Cingapura foi, sem dúvida, um dos maiores beneficiários da ordem liberal estabelecida pelos Estados Unidos a partir do final da Segunda Guerra Mundial, aproveitando-se imensamente do livre comércio, do império da lei e do multilateralismo. O país cresceu e se consolidou por meio do comércio e dos investimentos, mantendo-se distante dos grandes conflitos geopolíticos internacionais, compreendendo que essa era a melhor estratégia para os seus interesses. Neste sentido, nunca aceitou ter uma base militar americana em seu território.
Entretanto, com fim da pax americana, todas aquelas condições favoráveis podem estar terminando e é provável que o país enfrente desafios significativos num futuro não distante. O ministro se orgulha do progresso de Cingapura, apesar da falta de recursos naturais. No entanto, depender da importação de energia, alimentos e outros recursos fundamentais num mundo cada vez mais caótico e imprevisível representa uma vulnerabilidade extrema, que pode colocar um país de joelhos.
O ministro também destaca as imensas reservas internacionais de Cingapura como um poderoso escudo. Porém, num contexto de possível depreciação do dólar e de ameaças de reestruturação da dívida americana, tal como tem sido aventado pela Casa Branca — sendo Cingapura um dos maiores detentores de Treasuries —, essa visão mereceria ser reavaliada e relativizada.
Além disso, o mercado doméstico do país é muito pequeno para absorver a sua produção. Assim que a fragmentação do comércio global e o avanço do protecionismo poderiam representar um caminho desafiador para o país. Da mesma forma que Cingapura se beneficiou imensamente da globalização, também poderá ser uma das economias que mais perderão com o seu eventual enfraquecimento.
Nesse cenário, o país precisaria de aliados distanciados de disputas políticas e que pudessem oferecer condições e perspectivas econômicas positivas para o seu futuro.
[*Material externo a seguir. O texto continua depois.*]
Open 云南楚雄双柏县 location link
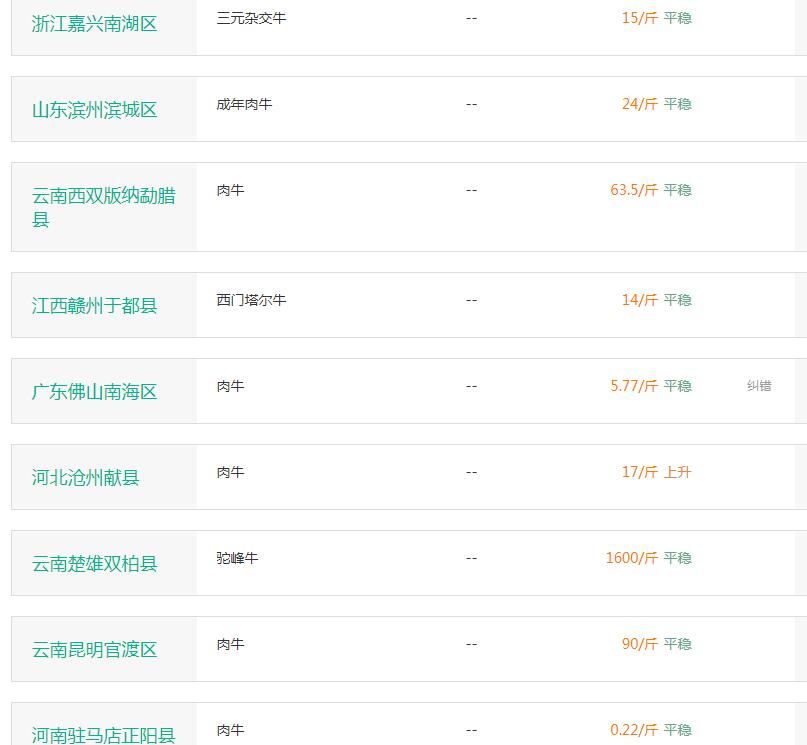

Com os vastos recursos de seus fundos soberanos, sua tecnologia em serviços e outras fortalezas, Cingapura poderia se beneficiar significativamente de investimentos em projetos internacionais que gerassem benefícios mútuos e com uma visão de longo prazo. O Brasil poderia ser um desses aliados. É algo que iria muito além do acordo Mercosul-Cingapura, que é outra estória, tem outros fins.
Ao que tudo indica, uma vez mais a realidade se impõe e nos relembra que é preciso reconhecer o óbvio: território, recursos e capital natural, população e mercado interno são, sim, fatores econômicos absolutamente fundamentais — "back to the basics".
A globalização tal como a conhecemos pode ter sido apenas um breve episódio na história contemporânea. E casos como o de Cingapura deveriam ser analisados sob uma perspectiva mais ampla.